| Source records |
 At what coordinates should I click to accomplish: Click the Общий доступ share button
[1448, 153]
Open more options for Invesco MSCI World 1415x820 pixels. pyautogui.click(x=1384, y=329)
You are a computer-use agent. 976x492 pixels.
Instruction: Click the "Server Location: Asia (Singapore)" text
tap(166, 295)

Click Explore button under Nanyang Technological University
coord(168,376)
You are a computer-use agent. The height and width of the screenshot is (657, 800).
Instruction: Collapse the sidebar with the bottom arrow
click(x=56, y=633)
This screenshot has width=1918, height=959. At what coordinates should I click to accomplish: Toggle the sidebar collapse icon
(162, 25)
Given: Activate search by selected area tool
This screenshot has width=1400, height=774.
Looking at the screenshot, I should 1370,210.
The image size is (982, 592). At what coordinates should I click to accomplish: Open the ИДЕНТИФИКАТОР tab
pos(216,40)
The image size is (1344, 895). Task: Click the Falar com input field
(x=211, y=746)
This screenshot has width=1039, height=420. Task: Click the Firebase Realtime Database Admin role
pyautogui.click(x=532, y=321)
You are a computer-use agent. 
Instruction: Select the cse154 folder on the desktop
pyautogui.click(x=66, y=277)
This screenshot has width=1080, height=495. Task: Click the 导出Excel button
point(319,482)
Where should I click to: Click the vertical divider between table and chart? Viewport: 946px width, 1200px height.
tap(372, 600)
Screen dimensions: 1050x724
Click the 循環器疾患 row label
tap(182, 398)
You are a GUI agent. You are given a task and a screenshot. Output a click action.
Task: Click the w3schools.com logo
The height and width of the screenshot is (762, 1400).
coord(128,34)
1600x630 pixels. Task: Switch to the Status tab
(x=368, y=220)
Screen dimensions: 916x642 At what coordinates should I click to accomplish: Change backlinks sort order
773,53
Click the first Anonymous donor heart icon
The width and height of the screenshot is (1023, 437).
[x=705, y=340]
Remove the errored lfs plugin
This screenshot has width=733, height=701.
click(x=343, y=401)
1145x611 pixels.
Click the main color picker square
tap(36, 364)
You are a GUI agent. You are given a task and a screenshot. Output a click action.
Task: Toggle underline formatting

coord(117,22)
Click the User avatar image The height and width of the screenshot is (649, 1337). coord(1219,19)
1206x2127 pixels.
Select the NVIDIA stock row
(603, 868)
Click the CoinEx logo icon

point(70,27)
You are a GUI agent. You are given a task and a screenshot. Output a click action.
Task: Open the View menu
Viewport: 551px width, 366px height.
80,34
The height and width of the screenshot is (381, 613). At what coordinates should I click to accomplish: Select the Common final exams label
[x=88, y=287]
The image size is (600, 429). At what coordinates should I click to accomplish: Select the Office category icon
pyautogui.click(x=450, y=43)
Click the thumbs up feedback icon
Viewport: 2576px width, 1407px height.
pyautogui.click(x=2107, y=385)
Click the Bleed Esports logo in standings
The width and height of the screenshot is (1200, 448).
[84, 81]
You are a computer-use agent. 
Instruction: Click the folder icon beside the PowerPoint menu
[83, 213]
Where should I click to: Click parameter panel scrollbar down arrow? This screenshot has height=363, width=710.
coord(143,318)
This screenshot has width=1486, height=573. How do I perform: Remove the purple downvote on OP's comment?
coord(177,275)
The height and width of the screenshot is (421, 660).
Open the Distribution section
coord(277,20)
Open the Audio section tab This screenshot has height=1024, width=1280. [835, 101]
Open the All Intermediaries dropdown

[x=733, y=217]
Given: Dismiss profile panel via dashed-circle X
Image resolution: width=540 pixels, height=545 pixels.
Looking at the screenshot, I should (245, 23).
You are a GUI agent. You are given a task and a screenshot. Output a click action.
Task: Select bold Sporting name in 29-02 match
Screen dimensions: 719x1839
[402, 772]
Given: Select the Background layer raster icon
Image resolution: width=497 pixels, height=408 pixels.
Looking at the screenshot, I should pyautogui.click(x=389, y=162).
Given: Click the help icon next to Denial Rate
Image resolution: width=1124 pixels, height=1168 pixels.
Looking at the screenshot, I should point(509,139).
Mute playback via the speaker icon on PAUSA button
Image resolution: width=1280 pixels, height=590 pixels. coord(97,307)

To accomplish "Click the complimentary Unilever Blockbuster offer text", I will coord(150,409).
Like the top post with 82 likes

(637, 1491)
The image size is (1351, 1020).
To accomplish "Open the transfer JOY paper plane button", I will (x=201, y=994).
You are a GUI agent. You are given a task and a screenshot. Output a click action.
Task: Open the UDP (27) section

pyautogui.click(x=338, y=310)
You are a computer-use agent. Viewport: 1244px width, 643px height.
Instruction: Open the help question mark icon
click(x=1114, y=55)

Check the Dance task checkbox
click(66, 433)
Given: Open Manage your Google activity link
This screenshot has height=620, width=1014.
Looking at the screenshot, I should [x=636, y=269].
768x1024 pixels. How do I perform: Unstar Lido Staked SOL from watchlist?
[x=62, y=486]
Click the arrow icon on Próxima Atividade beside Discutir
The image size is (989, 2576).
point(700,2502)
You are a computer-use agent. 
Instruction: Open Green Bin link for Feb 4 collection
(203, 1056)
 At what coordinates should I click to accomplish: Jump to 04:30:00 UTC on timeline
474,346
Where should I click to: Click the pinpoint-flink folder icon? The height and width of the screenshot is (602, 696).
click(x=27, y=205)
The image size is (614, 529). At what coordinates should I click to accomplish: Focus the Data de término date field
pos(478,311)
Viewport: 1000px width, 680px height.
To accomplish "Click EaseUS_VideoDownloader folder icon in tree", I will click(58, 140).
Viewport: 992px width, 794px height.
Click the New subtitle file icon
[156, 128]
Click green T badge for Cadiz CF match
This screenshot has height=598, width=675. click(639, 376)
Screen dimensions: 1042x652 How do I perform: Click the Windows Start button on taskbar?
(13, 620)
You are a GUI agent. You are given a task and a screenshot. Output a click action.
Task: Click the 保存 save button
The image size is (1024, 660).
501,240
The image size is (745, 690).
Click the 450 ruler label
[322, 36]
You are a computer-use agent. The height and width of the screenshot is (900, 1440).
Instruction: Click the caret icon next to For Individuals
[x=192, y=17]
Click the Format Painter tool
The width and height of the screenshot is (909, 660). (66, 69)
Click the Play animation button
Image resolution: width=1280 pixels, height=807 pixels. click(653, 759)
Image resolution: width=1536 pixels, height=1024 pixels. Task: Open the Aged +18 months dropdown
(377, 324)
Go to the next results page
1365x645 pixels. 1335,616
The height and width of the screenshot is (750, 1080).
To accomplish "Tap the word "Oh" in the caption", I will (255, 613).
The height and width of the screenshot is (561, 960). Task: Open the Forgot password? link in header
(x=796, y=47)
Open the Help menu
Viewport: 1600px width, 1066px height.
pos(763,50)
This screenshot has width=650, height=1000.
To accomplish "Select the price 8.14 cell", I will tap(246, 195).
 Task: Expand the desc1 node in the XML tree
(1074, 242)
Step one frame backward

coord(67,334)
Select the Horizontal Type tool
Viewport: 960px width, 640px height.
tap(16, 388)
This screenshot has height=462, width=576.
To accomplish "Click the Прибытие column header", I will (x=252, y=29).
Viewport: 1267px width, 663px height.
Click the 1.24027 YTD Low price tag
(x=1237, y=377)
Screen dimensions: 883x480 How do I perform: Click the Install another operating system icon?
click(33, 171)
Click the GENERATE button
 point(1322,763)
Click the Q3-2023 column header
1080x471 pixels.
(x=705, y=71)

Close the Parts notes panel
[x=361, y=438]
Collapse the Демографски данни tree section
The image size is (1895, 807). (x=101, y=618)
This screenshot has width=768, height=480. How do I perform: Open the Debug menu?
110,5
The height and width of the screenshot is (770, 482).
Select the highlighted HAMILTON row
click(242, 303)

| Problem to solve |
Produce a word-for-word copy of all the entries above.

| Task answer |
 At what coordinates should I click to accomplish: Click the Общий доступ share button
[1448, 153]
Open more options for Invesco MSCI World 1415x820 pixels. pyautogui.click(x=1384, y=329)
You are a computer-use agent. 976x492 pixels.
Instruction: Click the "Server Location: Asia (Singapore)" text
tap(166, 295)

Click Explore button under Nanyang Technological University
coord(168,376)
You are a computer-use agent. The height and width of the screenshot is (657, 800).
Instruction: Collapse the sidebar with the bottom arrow
click(x=56, y=633)
This screenshot has width=1918, height=959. At what coordinates should I click to accomplish: Toggle the sidebar collapse icon
(162, 25)
Given: Activate search by selected area tool
This screenshot has width=1400, height=774.
Looking at the screenshot, I should 1370,210.
The image size is (982, 592). At what coordinates should I click to accomplish: Open the ИДЕНТИФИКАТОР tab
pos(216,40)
The image size is (1344, 895). Task: Click the Falar com input field
(x=211, y=746)
This screenshot has width=1039, height=420. Task: Click the Firebase Realtime Database Admin role
pyautogui.click(x=532, y=321)
You are a computer-use agent. 
Instruction: Select the cse154 folder on the desktop
pyautogui.click(x=66, y=277)
This screenshot has width=1080, height=495. Task: Click the 导出Excel button
point(319,482)
Where should I click to: Click the vertical divider between table and chart? Viewport: 946px width, 1200px height.
tap(372, 600)
Screen dimensions: 1050x724
Click the 循環器疾患 row label
tap(182, 398)
You are a GUI agent. You are given a task and a screenshot. Output a click action.
Task: Click the w3schools.com logo
The height and width of the screenshot is (762, 1400).
coord(128,34)
1600x630 pixels. Task: Switch to the Status tab
(x=368, y=220)
Screen dimensions: 916x642 At what coordinates should I click to accomplish: Change backlinks sort order
773,53
Click the first Anonymous donor heart icon
The width and height of the screenshot is (1023, 437).
[x=705, y=340]
Remove the errored lfs plugin
This screenshot has width=733, height=701.
click(x=343, y=401)
1145x611 pixels.
Click the main color picker square
tap(36, 364)
You are a GUI agent. You are given a task and a screenshot. Output a click action.
Task: Toggle underline formatting

coord(117,22)
Click the User avatar image The height and width of the screenshot is (649, 1337). coord(1219,19)
1206x2127 pixels.
Select the NVIDIA stock row
(603, 868)
Click the CoinEx logo icon

point(70,27)
You are a GUI agent. You are given a task and a screenshot. Output a click action.
Task: Open the View menu
Viewport: 551px width, 366px height.
80,34
The height and width of the screenshot is (381, 613). At what coordinates should I click to accomplish: Select the Common final exams label
[x=88, y=287]
The image size is (600, 429). At what coordinates should I click to accomplish: Select the Office category icon
pyautogui.click(x=450, y=43)
Click the thumbs up feedback icon
Viewport: 2576px width, 1407px height.
pyautogui.click(x=2107, y=385)
Click the Bleed Esports logo in standings
The width and height of the screenshot is (1200, 448).
[84, 81]
You are a computer-use agent. 
Instruction: Click the folder icon beside the PowerPoint menu
[83, 213]
Where should I click to: Click parameter panel scrollbar down arrow? This screenshot has height=363, width=710.
coord(143,318)
This screenshot has width=1486, height=573. How do I perform: Remove the purple downvote on OP's comment?
coord(177,275)
The height and width of the screenshot is (421, 660).
Open the Distribution section
coord(277,20)
Open the Audio section tab This screenshot has height=1024, width=1280. [835, 101]
Open the All Intermediaries dropdown

[x=733, y=217]
Given: Dismiss profile panel via dashed-circle X
Image resolution: width=540 pixels, height=545 pixels.
Looking at the screenshot, I should (245, 23).
You are a GUI agent. You are given a task and a screenshot. Output a click action.
Task: Select bold Sporting name in 29-02 match
Screen dimensions: 719x1839
[402, 772]
Given: Select the Background layer raster icon
Image resolution: width=497 pixels, height=408 pixels.
Looking at the screenshot, I should pyautogui.click(x=389, y=162).
Given: Click the help icon next to Denial Rate
Image resolution: width=1124 pixels, height=1168 pixels.
Looking at the screenshot, I should point(509,139).
Mute playback via the speaker icon on PAUSA button
Image resolution: width=1280 pixels, height=590 pixels. coord(97,307)

To accomplish "Click the complimentary Unilever Blockbuster offer text", I will coord(150,409).
Like the top post with 82 likes

(637, 1491)
The image size is (1351, 1020).
To accomplish "Open the transfer JOY paper plane button", I will (x=201, y=994).
You are a GUI agent. You are given a task and a screenshot. Output a click action.
Task: Open the UDP (27) section

pyautogui.click(x=338, y=310)
You are a computer-use agent. Viewport: 1244px width, 643px height.
Instruction: Open the help question mark icon
click(x=1114, y=55)

Check the Dance task checkbox
click(66, 433)
Given: Open Manage your Google activity link
This screenshot has height=620, width=1014.
Looking at the screenshot, I should [x=636, y=269].
768x1024 pixels. How do I perform: Unstar Lido Staked SOL from watchlist?
[x=62, y=486]
Click the arrow icon on Próxima Atividade beside Discutir
The image size is (989, 2576).
point(700,2502)
You are a computer-use agent. 
Instruction: Open Green Bin link for Feb 4 collection
(203, 1056)
 At what coordinates should I click to accomplish: Jump to 04:30:00 UTC on timeline
474,346
Where should I click to: Click the pinpoint-flink folder icon? The height and width of the screenshot is (602, 696).
click(x=27, y=205)
The image size is (614, 529). At what coordinates should I click to accomplish: Focus the Data de término date field
pos(478,311)
Viewport: 1000px width, 680px height.
To accomplish "Click EaseUS_VideoDownloader folder icon in tree", I will click(58, 140).
Viewport: 992px width, 794px height.
Click the New subtitle file icon
[156, 128]
Click green T badge for Cadiz CF match
This screenshot has height=598, width=675. click(639, 376)
Screen dimensions: 1042x652 How do I perform: Click the Windows Start button on taskbar?
(13, 620)
You are a GUI agent. You are given a task and a screenshot. Output a click action.
Task: Click the 保存 save button
The image size is (1024, 660).
501,240
The image size is (745, 690).
Click the 450 ruler label
[322, 36]
You are a computer-use agent. The height and width of the screenshot is (900, 1440).
Instruction: Click the caret icon next to For Individuals
[x=192, y=17]
Click the Format Painter tool
The width and height of the screenshot is (909, 660). (66, 69)
Click the Play animation button
Image resolution: width=1280 pixels, height=807 pixels. click(653, 759)
Image resolution: width=1536 pixels, height=1024 pixels. Task: Open the Aged +18 months dropdown
(377, 324)
Go to the next results page
1365x645 pixels. 1335,616
The height and width of the screenshot is (750, 1080).
To accomplish "Tap the word "Oh" in the caption", I will (255, 613).
The height and width of the screenshot is (561, 960). Task: Open the Forgot password? link in header
(x=796, y=47)
Open the Help menu
Viewport: 1600px width, 1066px height.
pos(763,50)
This screenshot has width=650, height=1000.
To accomplish "Select the price 8.14 cell", I will tap(246, 195).
 Task: Expand the desc1 node in the XML tree
(1074, 242)
Step one frame backward

coord(67,334)
Select the Horizontal Type tool
Viewport: 960px width, 640px height.
tap(16, 388)
This screenshot has height=462, width=576.
To accomplish "Click the Прибытие column header", I will (x=252, y=29).
Viewport: 1267px width, 663px height.
Click the 1.24027 YTD Low price tag
(x=1237, y=377)
Screen dimensions: 883x480 How do I perform: Click the Install another operating system icon?
click(33, 171)
Click the GENERATE button
 point(1322,763)
Click the Q3-2023 column header
1080x471 pixels.
(x=705, y=71)

Close the Parts notes panel
[x=361, y=438]
Collapse the Демографски данни tree section
The image size is (1895, 807). (x=101, y=618)
This screenshot has width=768, height=480. How do I perform: Open the Debug menu?
110,5
The height and width of the screenshot is (770, 482).
Select the highlighted HAMILTON row
click(242, 303)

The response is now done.